I don't agree that Facebook 'likes' aren't a form of 'speech' (at least where speech is defined as an expressive act). Nor does Ars Technica. But the point about 'insufficient speech' is interesting, because Facebook 'likes' suffer from various problems of expression.
Lots of users know the quandary you get into if you want to respond to a piece of ambiguous news. For example, if I post, 'Got burgled, but thank God my insurance covered it', or 'Turns out I need a new liver, thankfully the waiting list is short', is it appropriate to like that? There's a problem of 'insufficient speech' there. Likes on page posts appear to be binary - you like, or you don't.
In fact, likes have high pragmatic variance. As the giver or receiver of a like, you're as dependent on intepretation as you are on fact. If I tell a hilarious story and you like it, I infer that you found it funny. If I tell you about my struggles against adversity and you like it, I infer that it's the equivalent of a pat on the back, a little note of support. If I post a photograph of my dinner and you like it, I infer that you think it looks delicious. But if I post a photograph of a sunset or a close-up of a beetle, and you like it, I infer that you're giving props to my photography skills. The same is true of not liking. If you don't like my post, I normally don't infer that you dislike it - I'm likelier to assume that you just haven't seen it, though either is possible. So likes are binary in form but not in usage.
Likes of pages are a slightly different story. The range of options is more restricted. When you like a single post, you are making a speech-act (like) in response to a speech-act (post). When you like a page you are making a speech-act in response to a whole class of speech-acts: everything the owner of that page posts now and in future. In that sense it's a speech-act that's also a bet. You're betting that the future posts from that page will be in some way of interest.
But what kind of interest? I 'like' several Facebook pages - but not all of those likes are equal endorsements. There are pages for organisations I support; pages for clients I work for; pages I actually administer; and of course pages of clients' competitors. Though Facebook says I like these, from my point of view I am merely following them. I use liking for competitive intelligence.

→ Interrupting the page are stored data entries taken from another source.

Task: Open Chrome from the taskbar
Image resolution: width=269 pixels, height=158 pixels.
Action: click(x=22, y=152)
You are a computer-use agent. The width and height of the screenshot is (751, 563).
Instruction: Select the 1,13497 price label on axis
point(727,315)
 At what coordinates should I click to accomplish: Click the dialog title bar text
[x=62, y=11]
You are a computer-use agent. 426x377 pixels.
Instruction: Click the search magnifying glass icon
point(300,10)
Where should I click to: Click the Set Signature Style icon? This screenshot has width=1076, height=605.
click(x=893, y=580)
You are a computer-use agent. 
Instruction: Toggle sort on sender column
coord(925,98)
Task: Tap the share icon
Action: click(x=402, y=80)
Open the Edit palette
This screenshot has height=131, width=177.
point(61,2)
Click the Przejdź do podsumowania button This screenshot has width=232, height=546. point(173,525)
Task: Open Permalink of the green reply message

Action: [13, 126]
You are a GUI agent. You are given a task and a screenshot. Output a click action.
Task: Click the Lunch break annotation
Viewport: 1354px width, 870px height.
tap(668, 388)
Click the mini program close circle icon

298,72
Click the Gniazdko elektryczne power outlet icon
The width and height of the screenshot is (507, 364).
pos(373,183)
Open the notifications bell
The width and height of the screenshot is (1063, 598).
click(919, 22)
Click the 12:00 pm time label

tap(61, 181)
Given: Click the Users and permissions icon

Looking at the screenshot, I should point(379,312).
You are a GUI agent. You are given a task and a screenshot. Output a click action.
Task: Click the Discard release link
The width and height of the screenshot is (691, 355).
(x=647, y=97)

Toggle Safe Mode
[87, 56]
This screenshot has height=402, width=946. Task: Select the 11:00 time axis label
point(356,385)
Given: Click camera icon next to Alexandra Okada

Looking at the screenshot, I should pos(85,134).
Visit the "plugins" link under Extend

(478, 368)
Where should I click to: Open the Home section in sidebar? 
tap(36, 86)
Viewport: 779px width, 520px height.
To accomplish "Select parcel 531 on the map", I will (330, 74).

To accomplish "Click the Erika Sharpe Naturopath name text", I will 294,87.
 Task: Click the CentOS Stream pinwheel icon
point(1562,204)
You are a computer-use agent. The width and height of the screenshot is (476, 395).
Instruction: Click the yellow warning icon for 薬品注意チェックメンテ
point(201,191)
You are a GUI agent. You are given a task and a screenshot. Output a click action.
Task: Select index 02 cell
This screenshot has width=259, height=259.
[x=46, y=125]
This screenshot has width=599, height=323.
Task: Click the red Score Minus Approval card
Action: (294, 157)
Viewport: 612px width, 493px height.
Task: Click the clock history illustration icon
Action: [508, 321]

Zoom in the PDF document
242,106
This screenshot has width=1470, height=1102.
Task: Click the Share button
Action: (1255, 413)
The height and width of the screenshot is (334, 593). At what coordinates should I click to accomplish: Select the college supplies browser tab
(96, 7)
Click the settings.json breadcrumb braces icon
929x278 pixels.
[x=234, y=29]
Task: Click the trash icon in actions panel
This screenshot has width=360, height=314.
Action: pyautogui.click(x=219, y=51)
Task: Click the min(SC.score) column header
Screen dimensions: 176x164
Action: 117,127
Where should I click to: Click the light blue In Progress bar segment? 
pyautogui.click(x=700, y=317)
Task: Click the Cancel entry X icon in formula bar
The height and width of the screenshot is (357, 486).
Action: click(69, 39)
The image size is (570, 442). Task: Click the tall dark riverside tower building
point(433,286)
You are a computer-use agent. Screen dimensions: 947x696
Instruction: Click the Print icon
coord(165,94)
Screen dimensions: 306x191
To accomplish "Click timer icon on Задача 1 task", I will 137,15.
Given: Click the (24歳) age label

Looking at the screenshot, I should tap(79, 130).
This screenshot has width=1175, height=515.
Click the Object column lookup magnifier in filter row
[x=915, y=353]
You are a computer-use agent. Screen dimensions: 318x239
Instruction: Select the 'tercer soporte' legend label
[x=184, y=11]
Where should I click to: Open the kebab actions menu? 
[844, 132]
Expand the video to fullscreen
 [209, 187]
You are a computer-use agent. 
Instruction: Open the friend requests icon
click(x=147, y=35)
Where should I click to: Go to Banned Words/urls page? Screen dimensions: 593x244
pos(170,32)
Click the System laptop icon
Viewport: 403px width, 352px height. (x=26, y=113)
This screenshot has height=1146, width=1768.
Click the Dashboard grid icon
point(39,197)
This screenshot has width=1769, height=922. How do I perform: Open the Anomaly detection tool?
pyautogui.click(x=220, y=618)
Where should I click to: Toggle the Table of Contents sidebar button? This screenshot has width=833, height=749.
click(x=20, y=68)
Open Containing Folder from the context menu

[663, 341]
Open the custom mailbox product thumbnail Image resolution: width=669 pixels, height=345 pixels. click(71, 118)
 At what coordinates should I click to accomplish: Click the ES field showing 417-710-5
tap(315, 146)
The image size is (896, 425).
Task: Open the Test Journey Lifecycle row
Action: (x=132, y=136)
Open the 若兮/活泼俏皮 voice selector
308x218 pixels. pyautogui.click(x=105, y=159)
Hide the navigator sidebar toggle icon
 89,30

So it's no surprise to me that some staffers 'liked' their boss's rival's Facebook page. I'm not saying this is what happened here - but it should be considered. The problem is not that likes constitute 'insufficient speech' to warrant protection. On that count, I entirely disagree. The problem is that likes are ambiguous speech. They provide an insufficient basis for interpretation.
In the old joke about the perils of binary speech, there's no good 'yes/no' answer to the question, 'Do you still beat your wife?' On Facebook, you either like something, or you don't. Until they introduce 'laugh', 'support' and 'stalk' buttons, we can't make out-of-context judgements about the meaning of a like. And even if we can, they are still speech-acts within the network, and merit protection.